As with most motifs I draw, I redrew the cat several times.  I used a photo (not having an actual cat anymore) and made several very different drawings from the same source photo.

So, I guess we’d have to call them “mistakes” given that they do not accurately reproduce the photo.  But I love my “mistakes” — they turn one cat into several, each with a different mood.

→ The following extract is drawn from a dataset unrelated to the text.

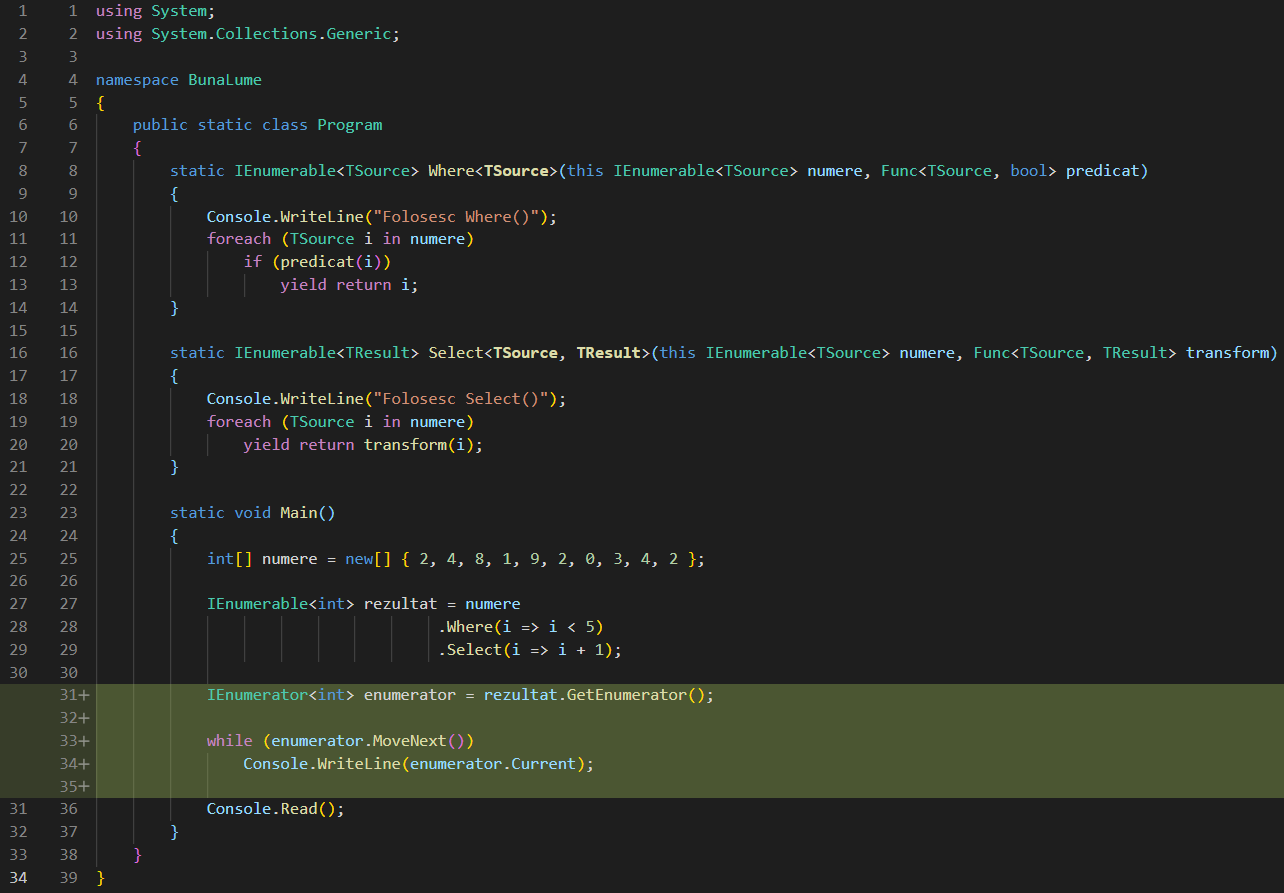Click the 'GetEnumerator' method call
This screenshot has width=1284, height=893.
tap(626, 695)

Cherish your mistakes, artists, and be sure to make as many of them as you can!  Il faut refaire la même chose dix fois cents fois.  [You must redo the same thing ten times a hundred times.]  Mr. Degas said it!  And we must do it!

Kitchen Table Moments

I have the watercolor pan out, and it’s so easy to just pull out a sheet of paper and get going.  It’s one perpetual poolside of koi drawing.  I am shamelessly drawing and redrawing the same picture.  I am hypnotizing myself with koi!  Or perhaps the koi hypnotize me.  Il faut refaire la même chose dix fois cent fois has become moveable feast.   I can do the koi pond anytime I sit down at the kitchen table, and I can carry drawings about with me and work at them other places too.

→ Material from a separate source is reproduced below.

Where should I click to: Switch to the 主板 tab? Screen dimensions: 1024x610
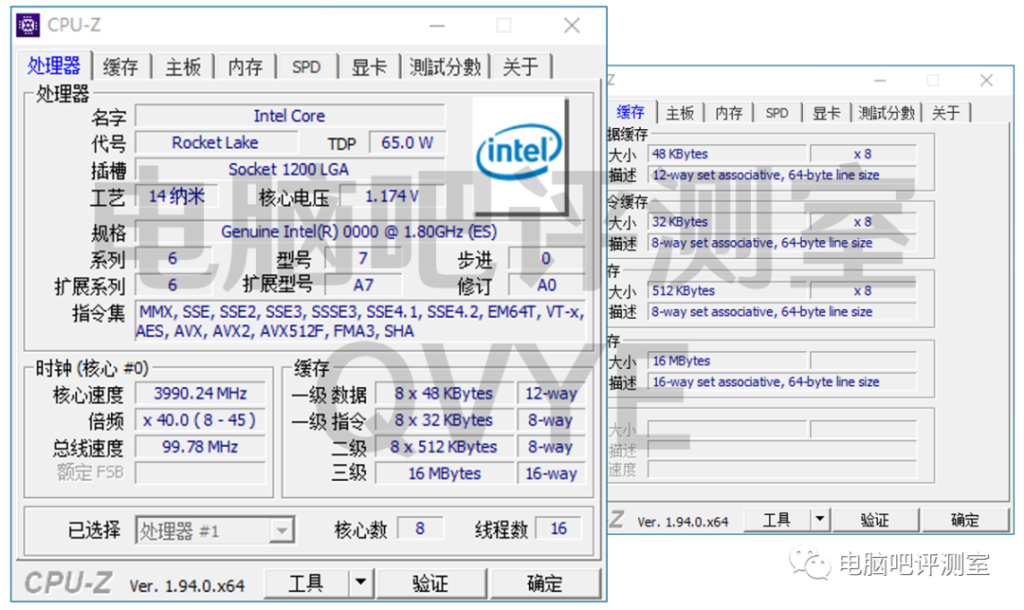[182, 66]
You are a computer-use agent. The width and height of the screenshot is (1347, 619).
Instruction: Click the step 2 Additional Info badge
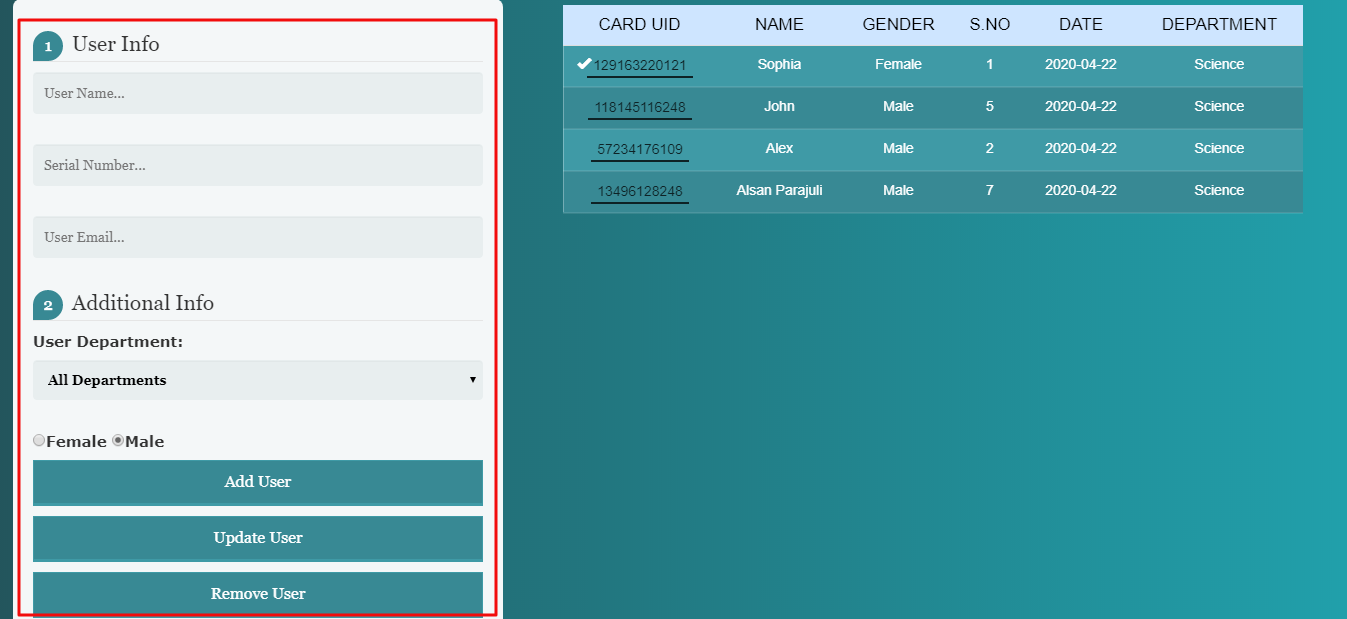click(48, 304)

The watercolor pan is my studio.  The watercolor pan is my koi pond.

This one’s kind of a doodle sheet.  I have a larger koi pond on a sheet of fine French watercolor paper that I’ve gridded up nicely to keep the koi under control.  But this pond sprang up on Southworth “Connoisseur Collection” fancy 100% cotton, premium weight Business Paper (cream-colored).  A box comes with 250 sheets.  Potentially that’s a lot of doodled koi.  In between sessions working on the big one, I sometimes feel the pull of making a new one.  Hence, these doodles. 

I do them for fun.  They are like humming.

Where to begin

When I make these repetitious scenes of the formal garden I start the drawing in different places.  Sometimes I begin with the pointy tree on the left, sometimes with the one on the right, sometimes with the dark round tree in front.  Each of the different beginnings seems like ways of taking a new path over familiar ground. 

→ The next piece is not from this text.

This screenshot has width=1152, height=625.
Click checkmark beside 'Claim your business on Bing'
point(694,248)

It’s true that I notice different features of the real landscape by varying the way I begin drawing it.  But there’s an internal landscape whose topography is more crucial.  And every new line explores that landscape in ways that bring actual discoveries, that chart brand new territories.

Sometimes drawing is a refinement of feeling.  You might see the effect in the drawing, or you might not.  But it needs a chance to occur in the artist’s mind so that in some future image it can be manifestly present, can be palpably visible to the spectator as surely as it was for the artist.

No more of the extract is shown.